*PROBLEM DESCRIPTION*
The output is the lines below from the one with "Select the 11:00 hour label on left" through the one with "You are a computer-use", both included, printed exactly and with no other line.

Stored data
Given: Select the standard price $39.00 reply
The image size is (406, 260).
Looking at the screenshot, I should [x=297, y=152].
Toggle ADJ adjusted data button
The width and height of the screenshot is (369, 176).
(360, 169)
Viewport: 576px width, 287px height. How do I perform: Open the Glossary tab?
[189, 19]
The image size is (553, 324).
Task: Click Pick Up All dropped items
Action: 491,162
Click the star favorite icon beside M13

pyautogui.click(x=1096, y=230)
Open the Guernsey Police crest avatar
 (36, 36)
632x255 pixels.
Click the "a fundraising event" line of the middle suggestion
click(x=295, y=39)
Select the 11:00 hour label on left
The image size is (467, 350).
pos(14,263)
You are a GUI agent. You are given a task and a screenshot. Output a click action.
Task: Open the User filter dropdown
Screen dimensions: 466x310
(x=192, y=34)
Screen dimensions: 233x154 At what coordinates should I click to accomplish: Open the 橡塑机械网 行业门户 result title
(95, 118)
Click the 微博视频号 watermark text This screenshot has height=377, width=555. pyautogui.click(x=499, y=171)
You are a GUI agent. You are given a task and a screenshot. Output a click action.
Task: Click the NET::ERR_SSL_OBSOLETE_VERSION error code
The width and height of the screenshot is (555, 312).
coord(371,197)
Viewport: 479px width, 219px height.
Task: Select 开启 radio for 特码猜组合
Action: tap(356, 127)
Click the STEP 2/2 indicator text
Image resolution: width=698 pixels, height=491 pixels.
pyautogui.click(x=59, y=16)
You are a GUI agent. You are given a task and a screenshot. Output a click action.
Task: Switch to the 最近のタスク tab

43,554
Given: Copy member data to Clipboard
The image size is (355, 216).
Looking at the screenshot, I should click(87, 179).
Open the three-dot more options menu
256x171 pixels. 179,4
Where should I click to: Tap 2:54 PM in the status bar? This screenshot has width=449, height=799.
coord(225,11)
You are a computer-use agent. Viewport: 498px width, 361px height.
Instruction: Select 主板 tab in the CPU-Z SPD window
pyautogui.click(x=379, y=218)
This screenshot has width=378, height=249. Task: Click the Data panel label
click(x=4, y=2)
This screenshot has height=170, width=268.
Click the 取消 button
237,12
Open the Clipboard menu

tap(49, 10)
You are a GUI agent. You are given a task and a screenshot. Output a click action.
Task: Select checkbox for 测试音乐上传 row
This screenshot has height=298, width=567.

*ANSWER*
Select the 11:00 hour label on left
The image size is (467, 350).
pos(14,263)
You are a GUI agent. You are given a task and a screenshot. Output a click action.
Task: Open the User filter dropdown
Screen dimensions: 466x310
(x=192, y=34)
Screen dimensions: 233x154 At what coordinates should I click to accomplish: Open the 橡塑机械网 行业门户 result title
(95, 118)
Click the 微博视频号 watermark text This screenshot has height=377, width=555. pyautogui.click(x=499, y=171)
You are a GUI agent. You are given a task and a screenshot. Output a click action.
Task: Click the NET::ERR_SSL_OBSOLETE_VERSION error code
The width and height of the screenshot is (555, 312).
coord(371,197)
Viewport: 479px width, 219px height.
Task: Select 开启 radio for 特码猜组合
Action: tap(356, 127)
Click the STEP 2/2 indicator text
Image resolution: width=698 pixels, height=491 pixels.
pyautogui.click(x=59, y=16)
You are a GUI agent. You are given a task and a screenshot. Output a click action.
Task: Switch to the 最近のタスク tab

43,554
Given: Copy member data to Clipboard
The image size is (355, 216).
Looking at the screenshot, I should click(87, 179).
Open the three-dot more options menu
256x171 pixels. 179,4
Where should I click to: Tap 2:54 PM in the status bar? This screenshot has width=449, height=799.
coord(225,11)
You are a computer-use agent. Viewport: 498px width, 361px height.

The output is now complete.